Matthew: The mysterious alien/lone investigator B story was pretty mundane.Although there is a certain compelling nature to "scientists who is not believed" tales, we have seen this trope many times already in Trek. It could have been made more compelling if we had actually met the aliens. I think there is something to be done with the idea of communicating with a wholly "other" species that disgusts us (another idea that has been done, admittedly, and in Voyager no less), but here's it's just sort of a placeholder.

Kevin: If it had been the focus of the episode, there would have been the inevitable third act twist where it turns out they went invisible to hide from the hostile acts of the scientist's species. I think he gives up his invention a little too easily. I mean...these aliens have the ability to completely unobserved harm people, so it seems like even for Tuvok's benefit, that would be a bridge too far.
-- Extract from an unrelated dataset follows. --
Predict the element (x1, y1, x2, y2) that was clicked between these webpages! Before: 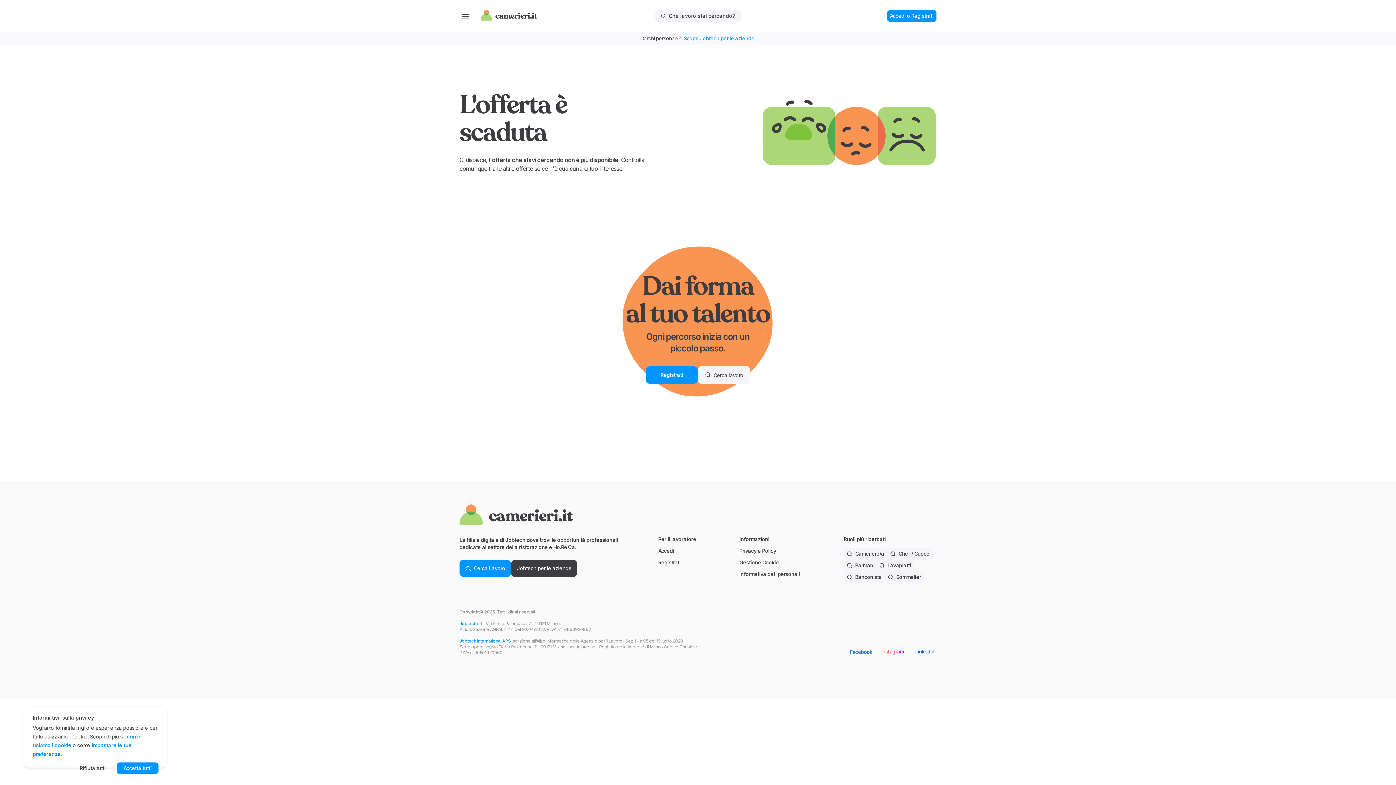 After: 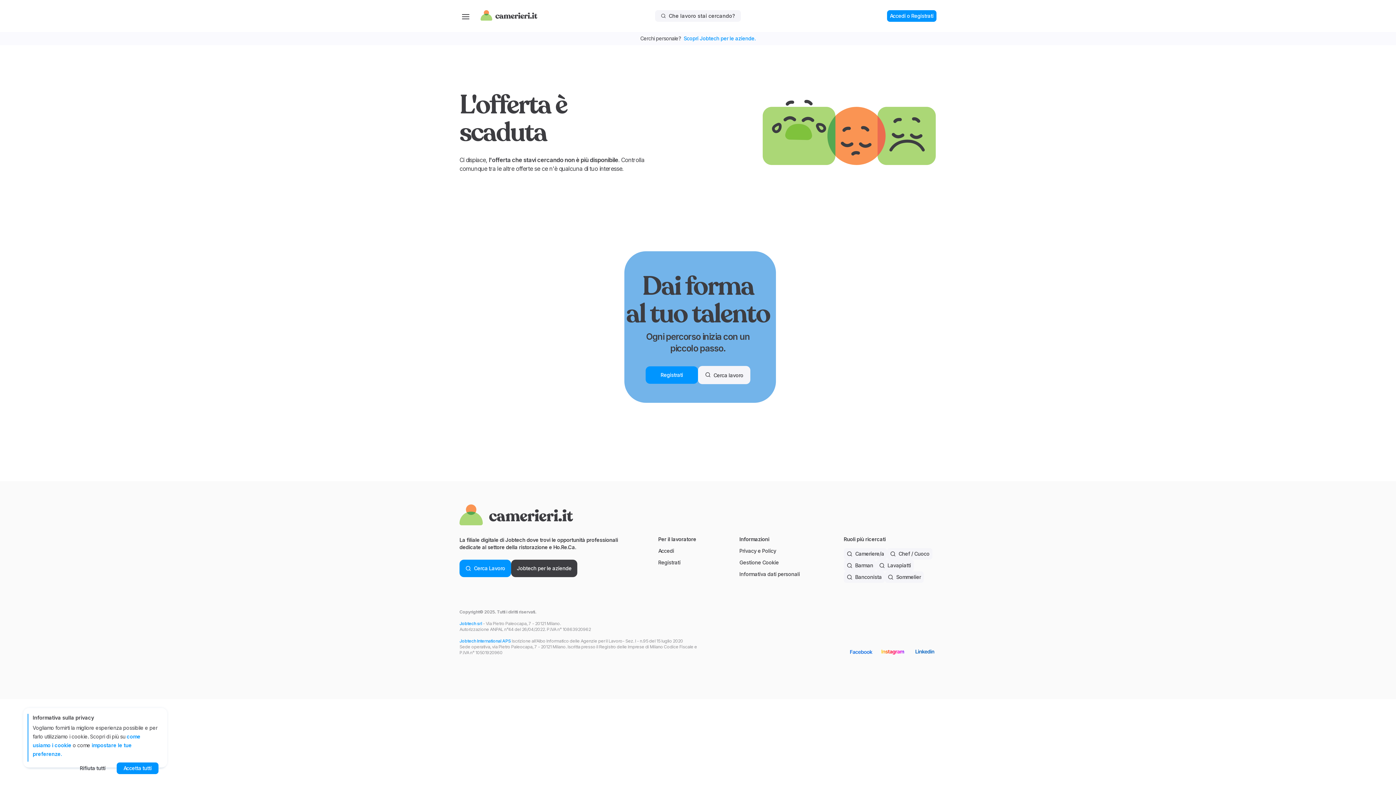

Maybe a more Clues-style negotiation pointing out the more ships get attacked, the more people will have to come looking would have worked.


Matthew: Tim Russ did a whale of a job with this role. It's a tough one - he is being asked to basically toss out everything he's done for 6 years with the character, but to keep it close enough to be recognizable. I really felt for him, and believed his emotional journey - vulnerability, anger, remorse, friendship. It shows you what he would be capable of in a non-Vulcan role, and I think also deepens one's appreciation for the subtle shades he brings to Tuvok.

Kevin: I agree that Russ brought a lot of very delicate shading to his performance it largely carries what I still say is a somewhat creaky plot device, especially for Vulcans on the show. Even though we went down the road with Tuvix's right to exist versus Tuvok's, I found the quieter shadings of Tuvok debating the value of the new versus the old Tuvok to be quite well done.

Matthew: Ethan Phillips has really grown on me. The Neelix character was alternately insipid and wretched in the early going, and if you had told me then that I would eventually straight-up like him, I would have thought you were nuts. His level of care for Tuvok is radiant. Neelix is the kind of guy you'd want for a friend (as long as you didn't pry into his relationship history).

Kevin: I have softened considerably as well, though I don't think I can get to straight-up 'liking' him. I think he definitely keeps the most annoying qualities in check and that works well. Phillips is a good actor and it really makes you wish for some gentle retconning to fix early Neelix.

Production Values

Matthew: Another budget saver here. The only visual effects of note were the image of the alien, which was... blurry but effective? It's always nice to see the Delta Flyer interior. They did a nice job of making it feel like a real-ish place, which many shuttles have not been in previous shows.

Kevin: I always thought the back room of the Delta Flyer was a smidge too big. It's getting into runabout territory, but that's a small gripe. I liked how the alien was rendered. Enough detail to be scary, but not too much to lose the 'otherness.' It reminded me of the parasites in Phantasms.


Matthew: The B story is a dud, but I can't help but enjoy the A story. I think overall the acting performances by the two principals here make this an enjoyable, if not entirely memorable, watch. As such, I think it falls into the "mediocre" range, for a 3.

Kevin: I'll be honest, the story, if only for its repetition and a general complaint I have for rewarded Neelix's 'wear you down' form of bonding, is a 2 for me, but I can't deny that Russ gave a great performance that nudges into a 3, for a total of 6.